_Quoted passage_.
▬▬▬
Rice exporters face new challenges with rising shipping costs and congestions
Seaports worldwide continue to be congested as they clear backlogs of shipping containers stuck on harbors.
Shipping prices have begun increasing again due to another wave of COVID-19, a sudden rise in crude oil prices, and an immense bottleneck at several ports in China, the United States, and Europe. Industry sources estimate a 15% to 20% increase in sea freight costs for outbound cargo from Asia to the North American or European countries due to unforeseen delays in cargo clearance at various ports. In Asia, trans-shipping ports in Singapore and Hong Kong are immensely congested with many vessels waiting to take dock for their re-route. With this rise, the average export cargo price for a 40-foot container from Mumbai, India is estimated at USD $4,900 and that from Mundra and Chennai at USD $5000 and USD $5200 respectively. International shipping rates had reached a record high in November 2021 but were reduced later due to a decreasing number of new COVID-19 Cases.
▬▬▬
_What this exercise asks_.
1) Reproduce word for word the portion of the article on rice exporters and shipping costs starting at "Shipping prices have" and ending at "new COVID-19 Cases.".
2) Continue the article on rice exporters and rising shipping costs from the point at which it stops.
▬▬▬
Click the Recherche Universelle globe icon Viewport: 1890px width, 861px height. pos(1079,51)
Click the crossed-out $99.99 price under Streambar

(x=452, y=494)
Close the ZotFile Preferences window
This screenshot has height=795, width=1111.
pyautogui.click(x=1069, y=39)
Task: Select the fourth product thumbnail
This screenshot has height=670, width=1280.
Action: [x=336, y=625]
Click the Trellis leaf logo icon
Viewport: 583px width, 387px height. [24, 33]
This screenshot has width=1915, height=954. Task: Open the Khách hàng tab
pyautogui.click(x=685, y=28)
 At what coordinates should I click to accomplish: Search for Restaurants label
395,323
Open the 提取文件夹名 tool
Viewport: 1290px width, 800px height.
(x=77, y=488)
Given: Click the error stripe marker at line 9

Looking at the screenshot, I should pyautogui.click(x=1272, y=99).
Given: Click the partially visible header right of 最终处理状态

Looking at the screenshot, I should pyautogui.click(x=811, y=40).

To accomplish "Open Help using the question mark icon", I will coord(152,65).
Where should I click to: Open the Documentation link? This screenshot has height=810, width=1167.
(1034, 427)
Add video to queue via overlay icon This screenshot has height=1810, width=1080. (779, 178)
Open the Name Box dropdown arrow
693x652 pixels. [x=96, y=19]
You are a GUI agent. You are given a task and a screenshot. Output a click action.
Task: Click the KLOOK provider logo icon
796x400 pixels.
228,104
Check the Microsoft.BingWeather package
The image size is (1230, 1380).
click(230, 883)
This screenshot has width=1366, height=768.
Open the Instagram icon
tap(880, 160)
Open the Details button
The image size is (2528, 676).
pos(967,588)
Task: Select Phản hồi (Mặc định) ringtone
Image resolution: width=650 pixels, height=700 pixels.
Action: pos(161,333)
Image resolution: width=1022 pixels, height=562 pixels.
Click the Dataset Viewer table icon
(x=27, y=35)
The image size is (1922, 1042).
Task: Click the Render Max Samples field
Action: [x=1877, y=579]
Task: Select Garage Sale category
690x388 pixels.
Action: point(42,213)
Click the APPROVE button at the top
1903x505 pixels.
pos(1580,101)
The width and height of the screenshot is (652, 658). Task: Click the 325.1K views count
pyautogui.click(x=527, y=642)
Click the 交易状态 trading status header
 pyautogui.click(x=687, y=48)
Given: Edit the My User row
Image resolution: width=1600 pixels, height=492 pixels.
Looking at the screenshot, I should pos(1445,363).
▬▬▬
_Answers for the tasks_.
1)
Shipping prices have begun increasing again due to another wave of COVID-19, a sudden rise in crude oil prices, and an immense bottleneck at several ports in China, the United States, and Europe. Industry sources estimate a 15% to 20% increase in sea freight costs for outbound cargo from Asia to the North American or European countries due to unforeseen delays in cargo clearance at various ports. In Asia, trans-shipping ports in Singapore and Hong Kong are immensely congested with many vessels waiting to take dock for their re-route. With this rise, the average export cargo price for a 40-foot container from Mumbai, India is estimated at USD $4,900 and that from Mundra and Chennai at USD $5000 and USD $5200 respectively. International shipping rates had reached a record high in November 2021 but were reduced later due to a decreasing number of new COVID-19 Cases.

2)
Partial closure of ports in China due to an increase in COVID-19 cases is anticipated to affect the shortage of supplies worldwide in the next few weeks, with Africa likely to be most impacted. China is one of Africa’s leading exporters of goods, with statistics indicating that the China-Africa trade touched USD $185.2 Bn between January to September 2021, up 38.2% Y-O-Y. Several shipping companies have halted operations in at least 3 China ports, including Shanghai and Shenzhen, which remain partially closed. The shipping lines said they are re-evaluating the situation before recommencing operations. With the Chinese Lunar New Year festival and Winter Olympic coming, cargo fees are expected to stay firm for the next couple of weeks. The unexpected surge in freight charges also got support from increasing crude oil prices. India has begun using diplomatic networks to urge producing nations to increase crude oil production with the purpose to cool down prices. While China has started releasing stock from its strategic resources to set up pressure on key producing countries.